Dave DeBusschere, who was fired last Friday as the New York Knicks' executive vice president and director of basketball operations, said yesterday he was "shocked, stunned and terribly hurt" by his dismissal and termed himself the scapegoat for Gulf and Western, the conglomerate that owns Madison Square Garden, the Knicks and the NHL's New York Rangers.

During an emotional one-hour news conference at a midtown Manhattan restaraunt, DeBusschere said, "I feel maligned, not by the tough luck of physical injuries on our ball club or at times those most personal comments about my alleged inaction. I feel maligned rather by the big-business structure of those who restricted my way, or any other general manager's way, of intelligently and instinctively creating a great basketball organization.

"I contend and insist that running a big business and running a professional basketball team, although both rely on business acumen, truly have nothing to do with each other . . .

On the firing itself, DeBusschere said, "I'm not happy about the way it was handled.
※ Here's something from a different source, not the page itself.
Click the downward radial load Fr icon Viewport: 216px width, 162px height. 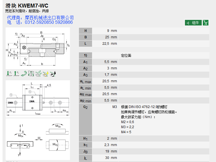point(9,74)
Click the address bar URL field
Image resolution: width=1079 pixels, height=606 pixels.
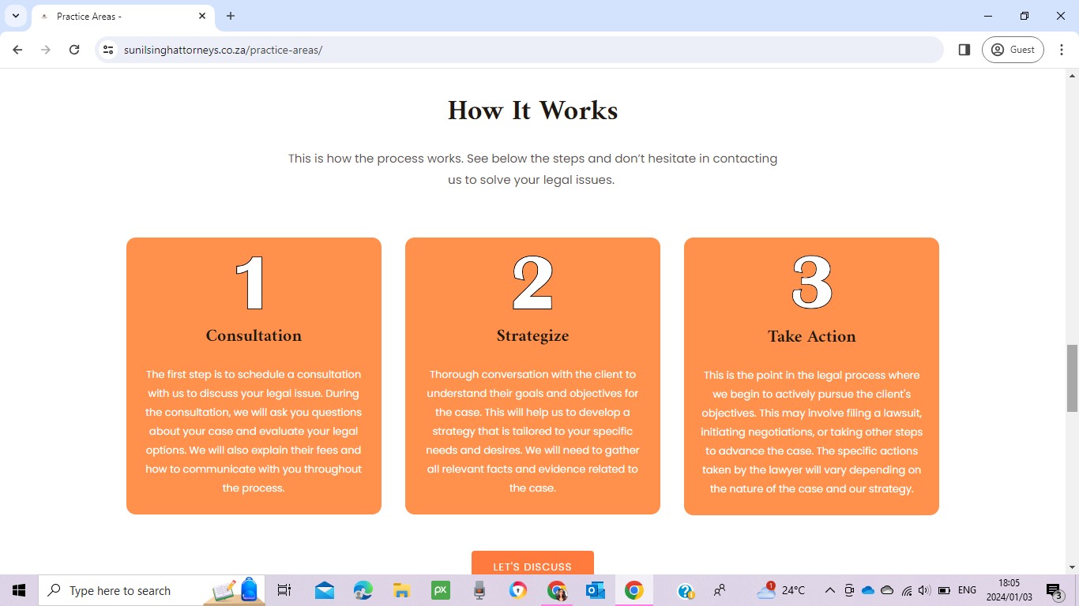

I didn't believe dignity was given. If there was displeasure, it was never explained to me. If there were problems, tell me. I'm a big man. I would have resigned gracefully. We're human beings with self-respect . . . "

The Washington Bullets became the first NBA team to officially recognize the Martin Luther King Jr. federal holiday, Jan. 20. And Jeff Malone, Cliff Robinson, Dudley Bradley and Tom McMillen were among Bullets signing a "Living the Dream" pledge.